The rapid rise of generative AI has left many technical communicators questioning the future of their roles, job profiles, and long-term career viability. But this is not the first time the discipline has faced a foundational disruption. Over the last five decades, our profession has successfully re-engineered itself through many changes: moving from longhand manuscripts and typewriters to desktop publishing, topic-based authoring, structured DITA authoring, component content management systems (CCMS), and automated content operations (ContentOps).

This presentation provides a discussion and a blueprint for professional resilience by analyzing the collective, firsthand career histories of nearly 70 international technical communication veterans collected and published in Women in Technical Communication (XML Press, 2026). This session delivers a practical analysis of how practitioners successfully managed past technological disruptions and what specific core competencies allowed them to pivot into higher-value roles.

Takeaways

Attendees leave this session not with fear of the future, but with a clear understanding of their current skill sets and how to future-proof their careers against the next wave of automation.

Prior knowledge

Knowledge of the field of technical communication. No historical or technical prerequisites required.

Speaker

 Sharon Burton

Sharon Burton

  • Anthrobytes Media LLC
Biography

Sharon Burton helps people and organizations make sense of complex stuff through smart content strategy. By day, she works as a content strategist, helping businesses design content that actually works—for the company and for the humans using it. By night, she teaches “baby engineers” at the University of California, Riverside, showing them how to communicate like pros.

Armed with a graduate degree in cultural anthropology, Sharon has spent her career exploring how people find, use, and trust information—and how better content design can transform the user experience and the business bottom line. She’s taught more than 8,000 people in corporate and university settings, proving that good communication is as much a system as it is a science.

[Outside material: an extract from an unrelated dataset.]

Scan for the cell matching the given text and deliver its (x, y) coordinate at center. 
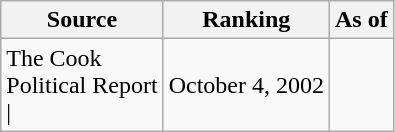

She’s the co-author of Engineering Words (XML Press, 2025) and the editor of Women in Technical Communication: From Typewriters to Touchscreens (XML Press, 2026), a living history of women shaping technology through words.

When she’s not untangling messy content ecosystems, Sharon can be found sewing, knitting, cooking, baking bread, growing things, riding her bike (or a motorcycle), and occasionally trying to lift something heavy at the gym.